Kim Yo Jong, vice department director of the Central Committee of the Workers' Party of Korea, issued the threat after South Korean Defense Minister Suh Wook last week referred to Seoul's preemptive strike capabilities against North Korea.

It was an "irretrievable very big mistake" when Suh "talked about 'preemptive strike,' terming us the enemy," Kim said in a statement carried by Korean Central News Agency.

North Korean leader Kim Jong Un (L), assisted by Kim Yo Jong, his sister and senior Workers' Party of Korea official, signs the September Pyongyang Joint Declaration at the Paekhwawon State Guest House in Pyongyang on Sept. 19, 2018. (Pyeongyang Press Corps)(Kyodo) ==Kyodo

"In case South Korea opts for military confrontation with us, our nuclear combat force will have to inevitably carry out its duty," she said.

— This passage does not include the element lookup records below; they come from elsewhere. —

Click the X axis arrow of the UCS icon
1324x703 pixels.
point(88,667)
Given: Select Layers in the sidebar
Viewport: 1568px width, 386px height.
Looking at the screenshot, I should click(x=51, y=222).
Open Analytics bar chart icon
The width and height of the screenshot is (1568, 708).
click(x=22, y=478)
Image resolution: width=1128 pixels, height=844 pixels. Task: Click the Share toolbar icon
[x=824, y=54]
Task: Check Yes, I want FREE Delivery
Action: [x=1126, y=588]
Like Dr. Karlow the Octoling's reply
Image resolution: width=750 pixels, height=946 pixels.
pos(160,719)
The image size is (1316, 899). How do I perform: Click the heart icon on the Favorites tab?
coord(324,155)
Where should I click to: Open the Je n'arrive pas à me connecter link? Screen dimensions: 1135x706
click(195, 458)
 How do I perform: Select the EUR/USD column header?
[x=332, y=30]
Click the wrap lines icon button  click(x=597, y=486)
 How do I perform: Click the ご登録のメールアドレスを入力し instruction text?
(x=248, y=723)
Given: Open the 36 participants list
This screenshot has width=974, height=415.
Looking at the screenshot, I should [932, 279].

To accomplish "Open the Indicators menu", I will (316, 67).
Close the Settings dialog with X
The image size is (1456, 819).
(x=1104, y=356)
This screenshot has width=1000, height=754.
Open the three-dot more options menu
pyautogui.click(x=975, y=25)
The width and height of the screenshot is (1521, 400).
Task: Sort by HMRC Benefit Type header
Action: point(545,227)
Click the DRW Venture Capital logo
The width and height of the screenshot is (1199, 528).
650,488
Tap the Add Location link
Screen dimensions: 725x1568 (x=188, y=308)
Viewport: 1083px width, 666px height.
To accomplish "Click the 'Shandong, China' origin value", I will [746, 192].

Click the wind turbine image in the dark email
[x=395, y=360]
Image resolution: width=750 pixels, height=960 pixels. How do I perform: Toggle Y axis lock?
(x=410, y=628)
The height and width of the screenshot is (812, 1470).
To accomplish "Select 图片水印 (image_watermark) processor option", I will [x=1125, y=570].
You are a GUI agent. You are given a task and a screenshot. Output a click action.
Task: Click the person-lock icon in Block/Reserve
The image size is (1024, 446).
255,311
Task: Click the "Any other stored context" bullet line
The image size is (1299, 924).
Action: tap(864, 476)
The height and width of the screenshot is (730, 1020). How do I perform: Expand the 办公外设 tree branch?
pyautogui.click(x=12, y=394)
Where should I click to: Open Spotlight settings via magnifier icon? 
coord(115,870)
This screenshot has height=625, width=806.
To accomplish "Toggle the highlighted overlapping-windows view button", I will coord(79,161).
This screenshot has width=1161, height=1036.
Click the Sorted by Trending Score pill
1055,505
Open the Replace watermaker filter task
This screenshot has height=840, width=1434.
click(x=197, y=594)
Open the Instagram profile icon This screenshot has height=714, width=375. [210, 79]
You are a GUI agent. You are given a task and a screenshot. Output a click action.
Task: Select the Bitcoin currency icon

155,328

Last Friday, Suh said South Korean forces have the capability to accurately and swiftly strike North Korean missile sites, as well as command and support facilities in the event there is clear sign of an imminent launch against South Korea.

Kim claimed prevention of war is the primary mission of North Korea's nuclear force, and that if war occurs, "a dreadful attack will be launched and the South Korean army will have to face a miserable fate little short of total destruction and ruin."

"This is not just a threat," she said.

In a meeting Monday in Washington, the top U.S. and South Korean officials on North Korean affairs condemned Pyongyang's March 24 launch of an intercontinental ballistic missile, saying it was "the latest in a series of increasingly escalatory DPRK launches this year."

DPRK stands for the Democratic People's Republic of Korea, the formal name of North Korea.

Sung Kim, U.S. special representative for the DPRK, and Noh Kyu Duk, South Korea's special representative for Korean Peninsula peace and security affairs, "reaffirmed the importance of a strong, unified response to these escalatory actions," according to the U.S. State Department.